Non des preuves – des traces …

Un graphisme stylisé, un effet de collage en deux dimensions ;  à l’intérieur du livret un texte très écrit, des photos d’elle radieuse, une interview méditative, pertinente… On sent qu’il sera difficile de parler d’Hélène Grimaud, de son nouveau disque, non seulement parce que sa présence – images et discours – déborde sur la musique, mais surtout parce que l’espace qui la concerne semble déjà saturé. Autant s’y résoudre et ne pas forcer l’objectivité.
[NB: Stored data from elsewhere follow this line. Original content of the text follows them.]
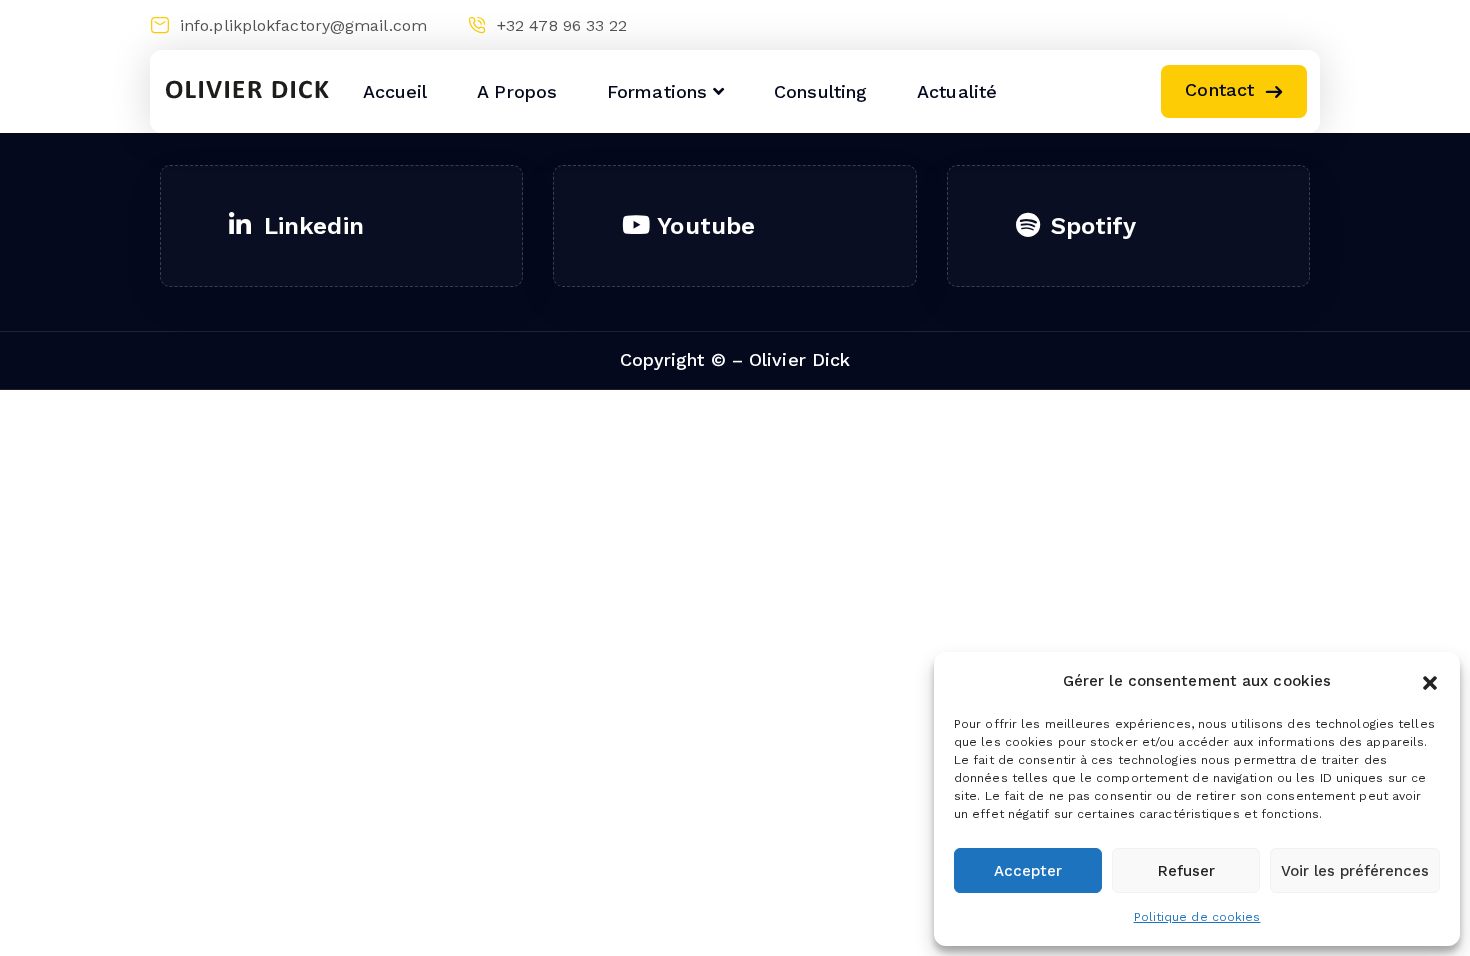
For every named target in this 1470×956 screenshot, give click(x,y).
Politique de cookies (1197, 917)
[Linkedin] (1227, 25)
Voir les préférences (1355, 871)
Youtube (706, 226)
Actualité (957, 91)
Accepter (1028, 871)
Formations (657, 91)
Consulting (820, 91)
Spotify (1094, 226)
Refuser (1186, 871)
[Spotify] (1304, 25)
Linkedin (314, 226)
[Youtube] (1265, 25)
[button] (1430, 681)
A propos (517, 91)
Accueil (395, 91)
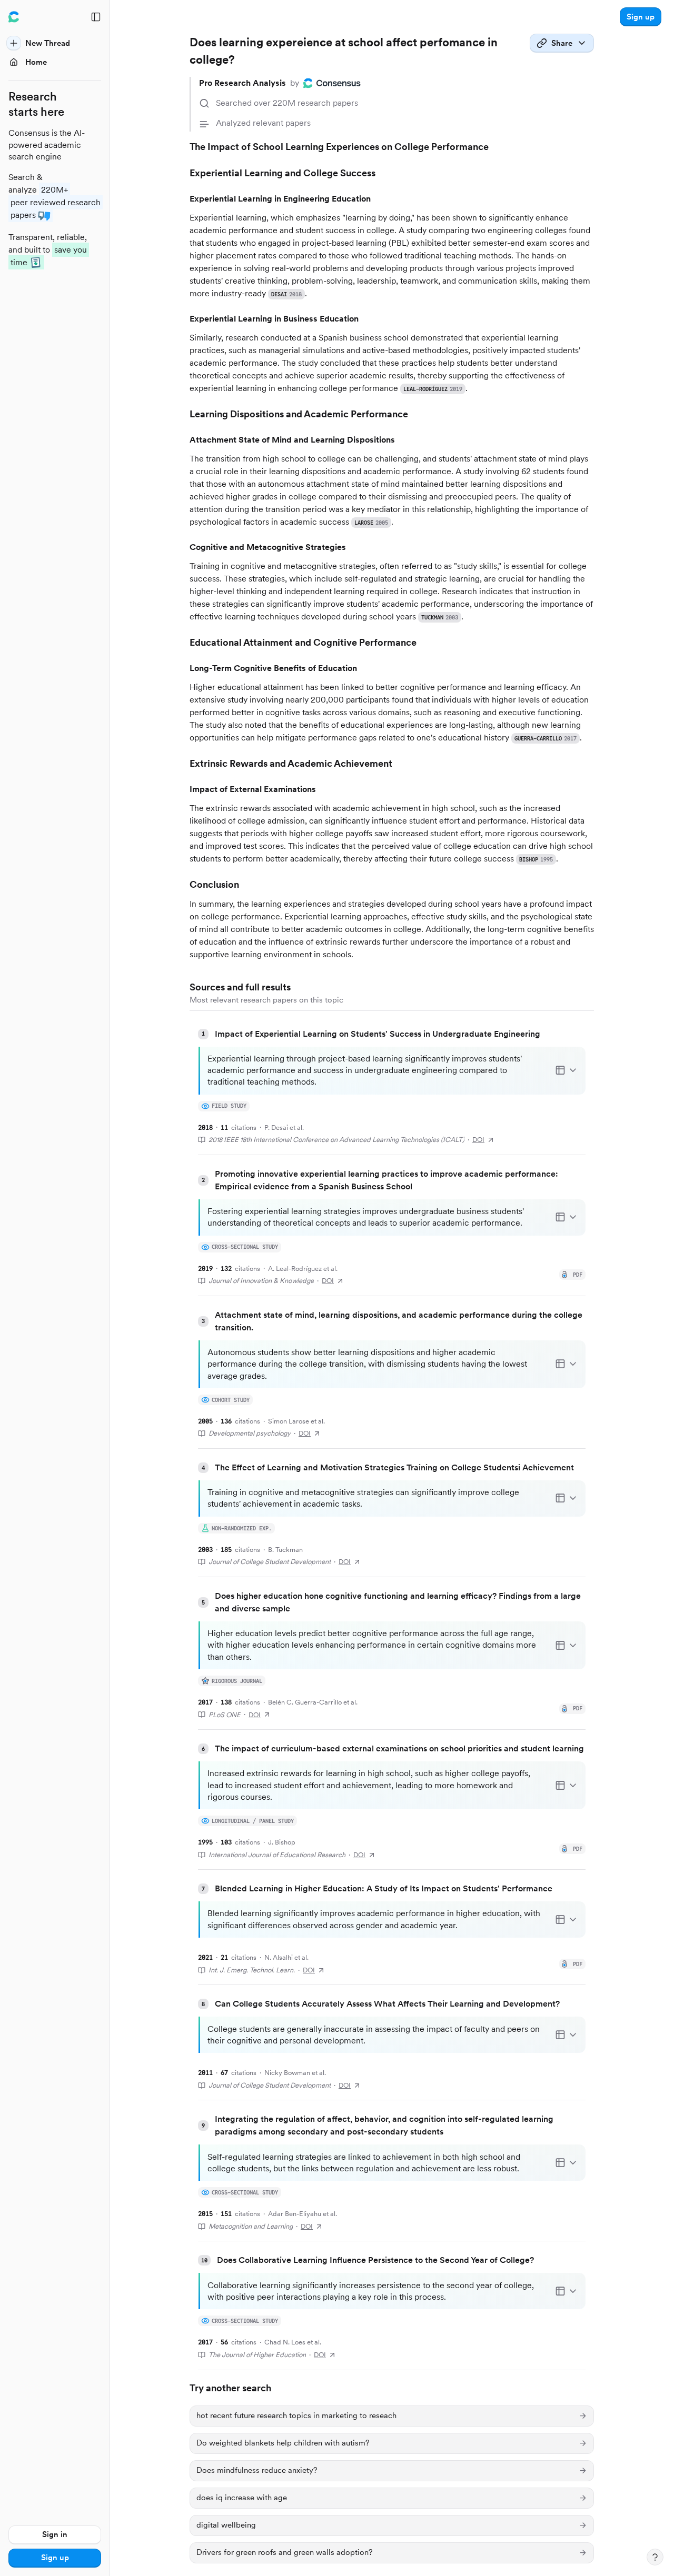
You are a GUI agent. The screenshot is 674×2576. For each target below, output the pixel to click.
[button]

Sa  démarche, plus anthologique qu’exhaustive, consiste à glisser d’un compositeur à l’autre, à s’agréger certaines pièces mûrement choisies, qu’elle interprète et commente avec une égale ferveur. S’éloignant ainsi légèrement de sa prédilection romantique, elle se consacre  aujourd’hui à la musique de Bach. Son toucher remarquablement dynamique, précis, sec par moments, circule entre préludes, fugues et transcriptions. Succomberait-elle à la tentation de l’éclectisme ? Certainement, ce disque, multiple et changeant, configuré comme une promenade, s’offre à la respiration, libre, perméable, sans commune mesure avec l’aridité des intégrales. C’est là, fondamentalement, le domaine particulier d’Hélène Grimaud qui, par cette composition personnelle, structure son champ d’interprétation, définit sa vision propre de la musique. Elle livre un récital intime, tout en fulgurances et  accalmies, certes moins orthodoxe, moins discipliné que l’œuvre des grands maîtres (le spectre de Glenn Gould…) qu’elle ne cherche pas, d’ailleurs, à dépasser, car son ambition est tout autre. Sans regarder derrière elle ni même exiger d’être suivie, elle se pose seule avec son piano, tant que dure la musique, se referme en elle-même. Mais de l’attaque magistrale  du Prélude n°2, en passant par ce concerto que j’adore (dont je voudrais pourtant éliminer l’orchestre…), découvrant le travail de Busoni, Liszt et Rachmaninov sur les partitions de la Chaconne et de morceaux destinés originellement à l’orgue et au violon, la tête me tourne et je ressens un vertige que seules les fortes individualités peuvent me communiquer.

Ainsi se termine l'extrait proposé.